Exercise: Whenever a line in the data contains "green", show that line.

"""

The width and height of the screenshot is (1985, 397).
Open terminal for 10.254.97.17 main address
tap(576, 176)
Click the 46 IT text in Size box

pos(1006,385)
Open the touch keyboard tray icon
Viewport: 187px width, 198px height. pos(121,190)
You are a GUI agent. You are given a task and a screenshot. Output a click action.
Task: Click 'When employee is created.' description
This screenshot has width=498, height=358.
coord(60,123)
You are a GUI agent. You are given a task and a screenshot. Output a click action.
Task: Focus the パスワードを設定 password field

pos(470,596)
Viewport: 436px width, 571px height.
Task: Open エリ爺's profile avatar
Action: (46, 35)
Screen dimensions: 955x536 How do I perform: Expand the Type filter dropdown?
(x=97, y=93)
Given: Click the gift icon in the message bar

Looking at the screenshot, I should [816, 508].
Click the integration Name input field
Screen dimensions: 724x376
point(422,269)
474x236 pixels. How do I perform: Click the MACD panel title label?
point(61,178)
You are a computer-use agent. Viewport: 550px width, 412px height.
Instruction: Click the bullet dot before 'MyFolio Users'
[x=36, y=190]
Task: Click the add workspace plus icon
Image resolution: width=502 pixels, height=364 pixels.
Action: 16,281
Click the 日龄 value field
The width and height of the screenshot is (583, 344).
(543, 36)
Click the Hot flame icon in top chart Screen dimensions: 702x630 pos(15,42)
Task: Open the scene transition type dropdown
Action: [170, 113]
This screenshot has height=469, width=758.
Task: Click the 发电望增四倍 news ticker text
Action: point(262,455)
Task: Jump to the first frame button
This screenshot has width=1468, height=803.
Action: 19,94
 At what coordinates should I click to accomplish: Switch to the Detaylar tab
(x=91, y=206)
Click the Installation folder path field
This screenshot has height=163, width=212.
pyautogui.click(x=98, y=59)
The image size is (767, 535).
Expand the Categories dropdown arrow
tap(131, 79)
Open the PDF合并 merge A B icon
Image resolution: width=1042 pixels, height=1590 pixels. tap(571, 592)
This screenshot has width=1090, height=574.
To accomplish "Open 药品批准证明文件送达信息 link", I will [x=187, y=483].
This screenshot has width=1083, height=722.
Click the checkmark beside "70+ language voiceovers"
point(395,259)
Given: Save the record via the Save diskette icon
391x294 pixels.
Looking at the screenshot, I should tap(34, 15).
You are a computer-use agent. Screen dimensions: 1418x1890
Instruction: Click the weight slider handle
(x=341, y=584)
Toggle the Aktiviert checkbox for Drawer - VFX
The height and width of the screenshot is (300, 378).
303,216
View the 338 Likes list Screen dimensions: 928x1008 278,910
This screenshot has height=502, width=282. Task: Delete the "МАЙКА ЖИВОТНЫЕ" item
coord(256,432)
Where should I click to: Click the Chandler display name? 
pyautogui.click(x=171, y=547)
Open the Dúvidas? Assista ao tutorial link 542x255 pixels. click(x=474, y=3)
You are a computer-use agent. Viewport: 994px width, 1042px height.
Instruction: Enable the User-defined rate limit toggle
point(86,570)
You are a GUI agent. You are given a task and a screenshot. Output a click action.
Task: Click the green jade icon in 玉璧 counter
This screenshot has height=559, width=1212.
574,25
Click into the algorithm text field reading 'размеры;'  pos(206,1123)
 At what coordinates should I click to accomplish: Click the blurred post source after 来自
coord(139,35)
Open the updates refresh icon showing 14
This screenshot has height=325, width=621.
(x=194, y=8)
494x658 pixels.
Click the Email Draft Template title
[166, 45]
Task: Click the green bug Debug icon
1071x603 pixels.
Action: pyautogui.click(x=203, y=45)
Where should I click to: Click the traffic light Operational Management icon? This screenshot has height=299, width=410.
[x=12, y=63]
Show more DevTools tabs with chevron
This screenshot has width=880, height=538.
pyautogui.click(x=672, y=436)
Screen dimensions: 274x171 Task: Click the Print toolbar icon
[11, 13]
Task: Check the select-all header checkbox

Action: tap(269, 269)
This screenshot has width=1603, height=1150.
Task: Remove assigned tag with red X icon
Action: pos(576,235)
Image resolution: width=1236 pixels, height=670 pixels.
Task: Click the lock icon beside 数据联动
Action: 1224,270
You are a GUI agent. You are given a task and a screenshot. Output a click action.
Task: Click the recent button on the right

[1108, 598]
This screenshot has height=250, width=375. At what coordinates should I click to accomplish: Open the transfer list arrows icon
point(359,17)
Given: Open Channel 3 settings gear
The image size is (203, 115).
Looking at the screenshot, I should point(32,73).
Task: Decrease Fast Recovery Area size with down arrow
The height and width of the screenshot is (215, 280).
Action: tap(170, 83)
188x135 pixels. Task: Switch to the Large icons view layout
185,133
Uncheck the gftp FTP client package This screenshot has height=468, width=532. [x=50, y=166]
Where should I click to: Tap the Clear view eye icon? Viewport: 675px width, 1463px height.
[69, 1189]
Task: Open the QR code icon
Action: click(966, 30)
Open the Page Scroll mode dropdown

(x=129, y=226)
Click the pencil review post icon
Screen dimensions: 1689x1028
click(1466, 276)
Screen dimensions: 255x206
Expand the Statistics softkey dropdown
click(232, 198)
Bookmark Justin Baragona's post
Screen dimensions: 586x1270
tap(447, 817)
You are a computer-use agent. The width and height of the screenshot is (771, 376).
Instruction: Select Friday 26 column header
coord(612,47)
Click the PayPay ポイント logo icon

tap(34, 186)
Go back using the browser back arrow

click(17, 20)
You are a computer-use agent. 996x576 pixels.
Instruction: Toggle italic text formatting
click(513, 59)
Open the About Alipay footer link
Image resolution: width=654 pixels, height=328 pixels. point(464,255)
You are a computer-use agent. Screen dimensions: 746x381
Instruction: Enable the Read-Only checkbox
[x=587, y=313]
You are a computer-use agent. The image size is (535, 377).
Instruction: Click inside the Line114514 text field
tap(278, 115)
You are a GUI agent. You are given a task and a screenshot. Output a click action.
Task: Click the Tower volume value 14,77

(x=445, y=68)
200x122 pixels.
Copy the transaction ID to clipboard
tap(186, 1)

"""

Task output:
Task: Click the green jade icon in 玉璧 counter
Task: Click the green bug Debug icon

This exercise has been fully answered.